Mar 19 '24 18:03 carriex

Hi! I took the train and validation sets from DPR (https://arxiv.org/abs/2004.04906 / https://github.com/facebookresearch/DPR). I'll send you a message offline to discuss further.

Mar 20 '24 01:03 jxmorris12

Oh but I don't think table 2 is decoding from any length longer than training sequences. I train on sequences up to 128 and use those for testing too. I never test on embedded sequences of more than 128 tokens, but that sounds really interesting!

Mar 20 '24 01:03 jxmorris12

oh i see! is the results in table 2 reported for the model trained for OpenAI embeddings on MSMARCO dataset with a mixed of different sequence lengths (looking at below section) then?

thanks again!

Mar 20 '24 01:03 carriex

yes, the MSMarco longer-sequence-length dataset included sequences from 1 to 128 tokens

Mar 20 '24 01:03 jxmorris12

Hi there!

I am trying to reproduce results for OpenAI model trained on MSMARCO (up to 128, last section in table 1). Is the below the correct command/model to run?

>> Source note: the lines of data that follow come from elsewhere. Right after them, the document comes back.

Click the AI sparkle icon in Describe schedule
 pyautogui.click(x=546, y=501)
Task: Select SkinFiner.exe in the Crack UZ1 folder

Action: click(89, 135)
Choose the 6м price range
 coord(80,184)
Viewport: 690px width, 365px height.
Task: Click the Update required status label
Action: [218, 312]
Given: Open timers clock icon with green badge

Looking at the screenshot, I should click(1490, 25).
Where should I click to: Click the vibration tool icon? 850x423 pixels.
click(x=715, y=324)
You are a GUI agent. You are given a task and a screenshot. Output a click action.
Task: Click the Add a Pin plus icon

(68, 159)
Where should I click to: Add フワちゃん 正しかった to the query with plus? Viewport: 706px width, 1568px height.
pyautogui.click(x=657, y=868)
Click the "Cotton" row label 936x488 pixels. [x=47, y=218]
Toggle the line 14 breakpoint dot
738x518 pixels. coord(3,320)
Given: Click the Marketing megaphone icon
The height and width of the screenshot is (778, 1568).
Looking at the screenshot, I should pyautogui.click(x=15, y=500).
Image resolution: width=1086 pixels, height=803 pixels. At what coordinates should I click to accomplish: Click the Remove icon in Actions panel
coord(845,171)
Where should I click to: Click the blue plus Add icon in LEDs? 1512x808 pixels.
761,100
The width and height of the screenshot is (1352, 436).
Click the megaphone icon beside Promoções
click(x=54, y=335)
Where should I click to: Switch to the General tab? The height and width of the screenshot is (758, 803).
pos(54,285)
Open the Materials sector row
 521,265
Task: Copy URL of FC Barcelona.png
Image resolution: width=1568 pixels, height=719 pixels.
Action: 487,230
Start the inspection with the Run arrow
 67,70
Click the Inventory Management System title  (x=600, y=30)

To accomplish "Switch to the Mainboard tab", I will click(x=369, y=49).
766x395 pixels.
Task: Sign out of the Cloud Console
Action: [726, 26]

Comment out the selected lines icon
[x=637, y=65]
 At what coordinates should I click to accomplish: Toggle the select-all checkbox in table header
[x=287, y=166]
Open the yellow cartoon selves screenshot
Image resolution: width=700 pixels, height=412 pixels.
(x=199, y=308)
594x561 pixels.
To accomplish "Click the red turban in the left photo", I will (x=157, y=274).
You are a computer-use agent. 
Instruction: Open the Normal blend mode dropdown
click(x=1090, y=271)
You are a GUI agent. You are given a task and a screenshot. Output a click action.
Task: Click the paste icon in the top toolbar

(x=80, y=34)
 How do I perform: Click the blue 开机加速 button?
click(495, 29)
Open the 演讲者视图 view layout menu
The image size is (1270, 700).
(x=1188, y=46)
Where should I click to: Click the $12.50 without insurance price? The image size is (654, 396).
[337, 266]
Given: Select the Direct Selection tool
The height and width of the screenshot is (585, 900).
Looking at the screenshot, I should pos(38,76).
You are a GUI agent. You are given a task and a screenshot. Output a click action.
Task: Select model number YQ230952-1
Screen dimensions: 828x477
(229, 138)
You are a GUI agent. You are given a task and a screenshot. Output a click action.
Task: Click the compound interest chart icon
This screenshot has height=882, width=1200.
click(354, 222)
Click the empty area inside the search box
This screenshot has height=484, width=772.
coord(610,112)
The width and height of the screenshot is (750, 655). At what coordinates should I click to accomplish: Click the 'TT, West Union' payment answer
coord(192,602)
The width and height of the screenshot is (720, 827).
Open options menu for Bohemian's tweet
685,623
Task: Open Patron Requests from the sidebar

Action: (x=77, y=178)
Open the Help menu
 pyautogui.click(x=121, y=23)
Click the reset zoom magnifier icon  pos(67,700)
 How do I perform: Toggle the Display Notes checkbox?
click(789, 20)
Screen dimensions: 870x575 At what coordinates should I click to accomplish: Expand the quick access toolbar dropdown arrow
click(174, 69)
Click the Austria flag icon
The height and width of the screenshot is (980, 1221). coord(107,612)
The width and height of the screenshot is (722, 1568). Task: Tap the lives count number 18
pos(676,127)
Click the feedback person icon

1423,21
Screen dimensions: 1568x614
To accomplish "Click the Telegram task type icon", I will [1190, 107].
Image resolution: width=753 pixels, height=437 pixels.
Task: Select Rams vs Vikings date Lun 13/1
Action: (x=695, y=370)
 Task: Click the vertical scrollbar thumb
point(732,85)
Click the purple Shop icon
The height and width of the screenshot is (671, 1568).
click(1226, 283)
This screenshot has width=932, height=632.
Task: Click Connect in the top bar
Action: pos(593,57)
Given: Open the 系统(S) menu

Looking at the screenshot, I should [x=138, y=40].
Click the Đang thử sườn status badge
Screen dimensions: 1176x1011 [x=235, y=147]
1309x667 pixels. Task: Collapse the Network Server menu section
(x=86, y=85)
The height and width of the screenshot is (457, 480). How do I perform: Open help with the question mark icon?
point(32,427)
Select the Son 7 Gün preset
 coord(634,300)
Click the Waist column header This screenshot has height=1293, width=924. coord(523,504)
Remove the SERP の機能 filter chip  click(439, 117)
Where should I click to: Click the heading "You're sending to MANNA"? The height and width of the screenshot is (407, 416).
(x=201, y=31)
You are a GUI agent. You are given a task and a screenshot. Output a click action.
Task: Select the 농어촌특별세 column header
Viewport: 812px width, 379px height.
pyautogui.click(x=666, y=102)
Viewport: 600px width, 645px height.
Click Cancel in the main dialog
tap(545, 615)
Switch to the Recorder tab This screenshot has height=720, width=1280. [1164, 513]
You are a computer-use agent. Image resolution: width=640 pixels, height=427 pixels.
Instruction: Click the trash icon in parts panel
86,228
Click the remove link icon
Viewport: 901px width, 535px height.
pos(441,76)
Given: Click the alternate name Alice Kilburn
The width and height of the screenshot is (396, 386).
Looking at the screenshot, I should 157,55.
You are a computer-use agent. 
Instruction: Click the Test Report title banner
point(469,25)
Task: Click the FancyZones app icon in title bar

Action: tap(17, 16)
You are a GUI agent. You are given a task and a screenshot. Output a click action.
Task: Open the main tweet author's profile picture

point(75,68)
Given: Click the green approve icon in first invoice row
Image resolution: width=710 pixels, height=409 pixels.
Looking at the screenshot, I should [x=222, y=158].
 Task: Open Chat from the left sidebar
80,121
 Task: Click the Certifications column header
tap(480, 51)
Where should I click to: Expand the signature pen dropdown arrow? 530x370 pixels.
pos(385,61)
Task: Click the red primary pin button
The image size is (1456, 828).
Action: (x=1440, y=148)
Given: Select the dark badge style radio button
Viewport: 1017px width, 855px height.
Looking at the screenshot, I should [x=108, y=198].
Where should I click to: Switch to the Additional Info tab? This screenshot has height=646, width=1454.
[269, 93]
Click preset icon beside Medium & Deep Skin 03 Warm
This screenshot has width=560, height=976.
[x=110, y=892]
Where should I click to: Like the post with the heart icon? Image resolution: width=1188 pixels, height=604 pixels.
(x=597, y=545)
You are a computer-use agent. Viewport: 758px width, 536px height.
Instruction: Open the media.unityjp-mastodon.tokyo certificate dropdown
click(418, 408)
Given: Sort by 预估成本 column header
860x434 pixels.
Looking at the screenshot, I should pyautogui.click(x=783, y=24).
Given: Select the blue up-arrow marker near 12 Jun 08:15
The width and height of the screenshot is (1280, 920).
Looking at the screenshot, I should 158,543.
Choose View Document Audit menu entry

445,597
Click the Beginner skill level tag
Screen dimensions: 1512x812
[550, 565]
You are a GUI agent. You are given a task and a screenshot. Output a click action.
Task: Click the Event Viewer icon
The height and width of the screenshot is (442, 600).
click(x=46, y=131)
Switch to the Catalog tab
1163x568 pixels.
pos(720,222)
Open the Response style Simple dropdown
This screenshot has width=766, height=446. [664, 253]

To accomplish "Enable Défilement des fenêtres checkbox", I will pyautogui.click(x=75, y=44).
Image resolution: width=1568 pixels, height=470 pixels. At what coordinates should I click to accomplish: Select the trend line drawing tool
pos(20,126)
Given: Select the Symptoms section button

from vec2text import analyze_utils

experiment, trainer = analyze_utils.load_experiment_and_trainer_from_pretrained(
     "jxm/vec2text__openai_ada002__msmarco__msl128__corrector",
    use_less_data=-1 # use all data

)

train_datasets = experiment._load_train_dataset_uncached(
    model=trainer.model,
    tokenizer=trainer.tokenizer,
    embedder_tokenizer=trainer.embedder_tokenizer
)


trainer.args.per_device_eval_batch_size = 16
trainer.sequence_beam_width = 1
trainer.num_gen_recursive_steps = 20
trainer.evaluate(
    eval_dataset=train_datasets["validation"]
)

I am currently running into some error (hard-coded path not found, etc.), but wanted to make sure this is the right model / set-up to look at. Thanks!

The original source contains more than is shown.